The gene silencing mediated by RNA or RNAi is a crucial technique for modern biology, as it allows for the selective “turning on or off” of genes; and in plants, it has been successfully used to induce resistance to some viruses. The efforts being done in Spain were a collaboration of the Plant Molecular and Cellular Biology Institute at Valencia’s Polytechnic University, and the Spanish National Research Council.
Institute researcher Alberto Carbonell explains that “one of the most successful RNAi-based antiviral techniques consists of inducing the expression of small artificial RNAs designed to inhibit the replication of the most viral RNAs in the plants. In this study, we have worked with two types of small artificial RNAs, artificial microRNAs or amiRNAs, and synthetic trans-acting small interfering RNAs, or syn-tasiRNAs. Then we compared the level of resistance to a virus of great economic importance, TSWV, of plants that express a single antiviral amiRNA and of plants that simultaneously express four antiviral syn-tasiRNAs, each with a different target location.”

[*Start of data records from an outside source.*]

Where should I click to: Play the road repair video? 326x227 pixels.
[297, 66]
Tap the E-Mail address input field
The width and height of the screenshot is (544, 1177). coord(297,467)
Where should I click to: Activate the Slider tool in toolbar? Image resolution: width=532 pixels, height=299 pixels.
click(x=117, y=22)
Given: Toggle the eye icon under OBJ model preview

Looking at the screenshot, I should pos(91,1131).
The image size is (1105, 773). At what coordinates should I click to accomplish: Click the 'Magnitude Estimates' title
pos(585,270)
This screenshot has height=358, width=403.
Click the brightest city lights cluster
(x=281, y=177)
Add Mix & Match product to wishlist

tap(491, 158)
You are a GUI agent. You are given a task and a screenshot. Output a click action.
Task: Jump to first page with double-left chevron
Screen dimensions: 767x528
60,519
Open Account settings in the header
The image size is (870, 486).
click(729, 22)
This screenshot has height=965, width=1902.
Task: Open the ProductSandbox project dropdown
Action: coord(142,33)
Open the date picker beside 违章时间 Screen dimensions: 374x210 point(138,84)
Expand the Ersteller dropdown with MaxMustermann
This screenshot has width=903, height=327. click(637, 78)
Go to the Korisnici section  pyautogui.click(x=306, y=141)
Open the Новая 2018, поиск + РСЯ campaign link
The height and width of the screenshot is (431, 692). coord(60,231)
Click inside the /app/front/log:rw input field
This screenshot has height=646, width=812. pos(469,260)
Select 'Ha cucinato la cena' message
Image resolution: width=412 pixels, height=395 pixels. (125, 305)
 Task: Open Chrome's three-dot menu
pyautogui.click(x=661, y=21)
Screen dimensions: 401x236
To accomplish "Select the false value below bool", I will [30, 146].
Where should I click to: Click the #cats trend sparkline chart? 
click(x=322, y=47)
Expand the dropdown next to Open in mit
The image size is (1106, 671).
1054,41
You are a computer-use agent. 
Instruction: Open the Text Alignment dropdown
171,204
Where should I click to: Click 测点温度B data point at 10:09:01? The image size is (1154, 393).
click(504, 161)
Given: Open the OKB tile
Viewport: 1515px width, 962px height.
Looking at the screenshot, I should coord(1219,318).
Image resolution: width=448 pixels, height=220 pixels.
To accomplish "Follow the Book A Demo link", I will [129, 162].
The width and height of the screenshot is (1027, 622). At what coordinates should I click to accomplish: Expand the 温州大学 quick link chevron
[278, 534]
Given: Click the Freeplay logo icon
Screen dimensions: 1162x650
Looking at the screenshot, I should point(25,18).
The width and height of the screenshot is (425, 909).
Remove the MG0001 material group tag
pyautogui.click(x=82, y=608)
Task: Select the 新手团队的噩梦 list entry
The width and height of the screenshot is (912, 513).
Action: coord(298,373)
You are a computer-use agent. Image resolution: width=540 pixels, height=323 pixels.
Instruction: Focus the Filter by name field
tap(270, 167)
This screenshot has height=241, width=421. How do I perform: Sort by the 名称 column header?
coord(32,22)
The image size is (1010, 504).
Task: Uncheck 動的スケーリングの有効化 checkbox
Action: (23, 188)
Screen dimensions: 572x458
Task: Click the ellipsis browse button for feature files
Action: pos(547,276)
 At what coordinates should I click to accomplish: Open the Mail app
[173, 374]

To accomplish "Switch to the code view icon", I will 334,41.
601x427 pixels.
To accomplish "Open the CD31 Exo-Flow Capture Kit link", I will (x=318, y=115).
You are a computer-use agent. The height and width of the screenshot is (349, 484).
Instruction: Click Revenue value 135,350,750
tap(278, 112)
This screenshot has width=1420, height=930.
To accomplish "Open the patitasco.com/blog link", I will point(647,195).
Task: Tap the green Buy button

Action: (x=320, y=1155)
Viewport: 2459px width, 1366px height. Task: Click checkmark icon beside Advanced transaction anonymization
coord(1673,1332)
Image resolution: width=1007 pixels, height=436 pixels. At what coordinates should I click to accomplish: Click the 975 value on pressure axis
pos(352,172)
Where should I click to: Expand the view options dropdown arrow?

The work of the institute’s researchers has shown that plants that express a single antiviral amiRNA are more susceptible to TSWV, due to the fact that the virus easily accumulates mutations in the amiRNA’s target location, which allows it to evade its action and continue with the infection. On the other hand, a majority of plants that simultaneously express four antiviral syn-tasiRNAs are totally resistant to TSWV, probably due to the combined effect of each syn-tasiRNA.
“We believe that the probability of the virus accumulating mutations simultaneously in the four target locations is very small. With our work, we have been able to produce tomato plants that are resistant to TSWV, as well as proving the use and suitability of the strategy based on syn-tasiRNAs to generate crops that are resistant to viral infections,” Carbonell said.